Сердарда описана самим Пастернаком в автобиографических очерках «Охранная Грамота» и «Люди и положения» – там же высказана и всяческая благодарность Дурылину.
В 1910-е Дурылин – активный участник русского религиозного возрождения – дружит с Бердяевым, Булгаковым, Эрном, Метнером, Флоренским, активно участвует в Религиозно-философском обществе, часто и подолгу бывает в Оптиной пустыне, где очень дружит со старцами. Но также общается и с Брюсовым, и с Белым, и с Ходасевичем, и с другими деятелями искусств – всю жизнь очень дружит, например, с художником Нестеровым.
После 1917 года – близок к Патриарху Тихону, сходится с переселившимся в Сергиев Посад Розановым, присутствует при его последних днях, становится хранителем его, Розанова, архива. В 1920 года принимает священство. 1920-е – мытарства: аресты, ссылка в Челябинск, возвращение в Москву, снова аресты, ссылка в Томск.
Вот там он и изготовил книжку «В своем углу». Писал он ее, не рассчитывая напечатать, «даже не для себя – а для никого».
Что это такое? Ну это, в общем, прямое продолжение розановских «Уединенного» и «Опавших листьев» – собрание заметочек, набросочков, записочек, коротеньких очерков о том и о сем. Про текущую жизнь, про детство, про монахов, про Христа, про православие, про Лермонтова, Гоголя и Толстого, про самого Розанова – очень много, про прочих своих прославленных современников, от толстовцев до Пастернака. Ну и картинки природы, и розановское интимничанье.

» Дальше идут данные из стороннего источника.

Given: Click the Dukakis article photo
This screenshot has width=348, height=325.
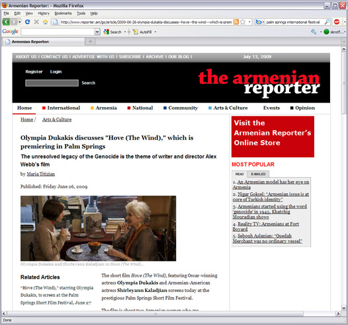Looking at the screenshot, I should tap(99, 228).
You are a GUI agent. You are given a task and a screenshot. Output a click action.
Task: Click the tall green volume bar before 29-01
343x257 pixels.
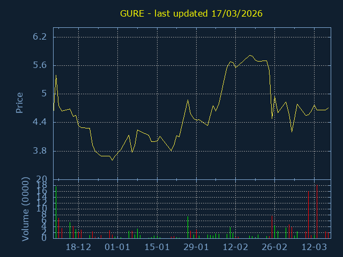coord(188,227)
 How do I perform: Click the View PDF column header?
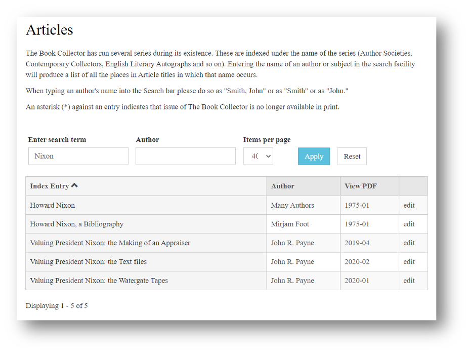point(361,186)
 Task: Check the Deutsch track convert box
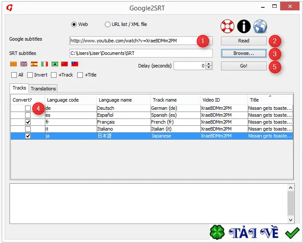click(x=28, y=108)
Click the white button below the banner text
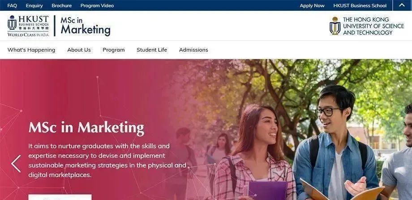 point(60,197)
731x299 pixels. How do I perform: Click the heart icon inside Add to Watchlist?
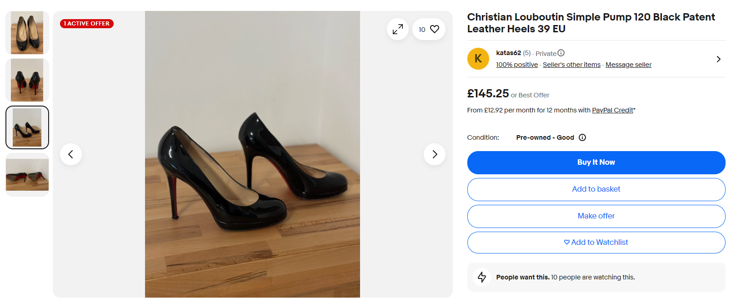pyautogui.click(x=566, y=242)
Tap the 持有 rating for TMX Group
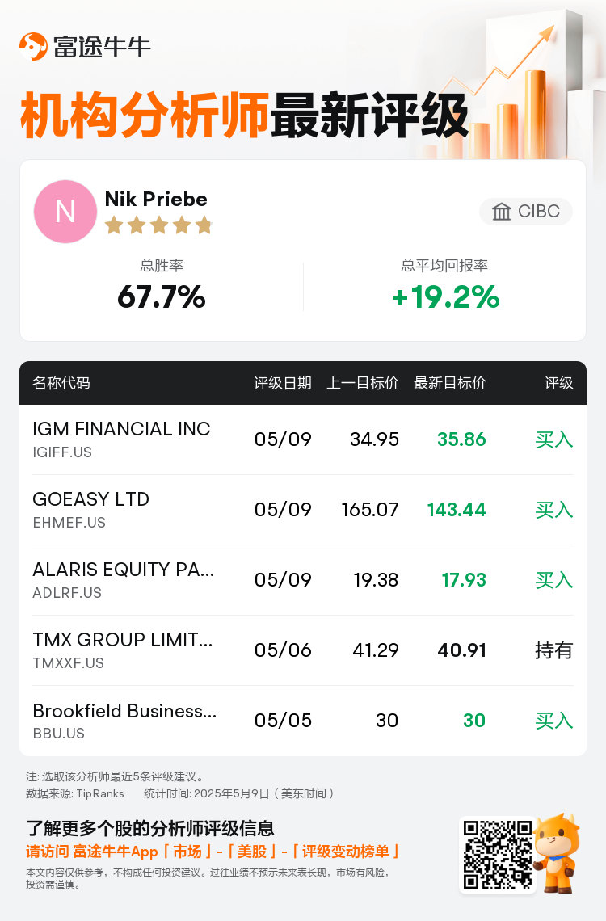 [x=553, y=650]
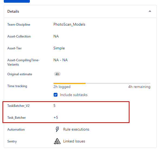The image size is (158, 153).
Task: Edit the TaskBatcher_V2 value 5
Action: pos(54,106)
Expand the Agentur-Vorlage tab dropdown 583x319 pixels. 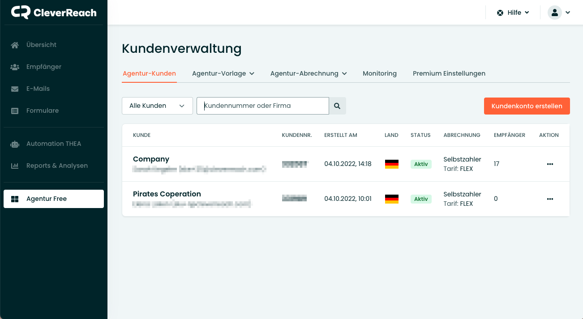pos(223,73)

Интересно? Интересно. Человек умный, человек пожил, много повидал, со многими был знаком, языком владеет, наблюдательностью и памятью обладает – конечно, интересно! И рассуждения интересны. Но особенно мемуарные куски – про того же Розанова, Нестерова, оптинских старцев. Дурылин к тому же включает в свои заметки не только то, что видел сам, но и что слышал от людей – с указанием на источник.
И трогательно. Розановоподобное интимничание порою и раздражает, конечно, но в целом впечатление от книги – светлое и душевное. Уютное, пользуясь его же выражением. В каком-то смысле «В своем углу» даже лучше розановских аналогичных вещей. С последователями это часто бывает – то, что по качеству они лучше первообраза.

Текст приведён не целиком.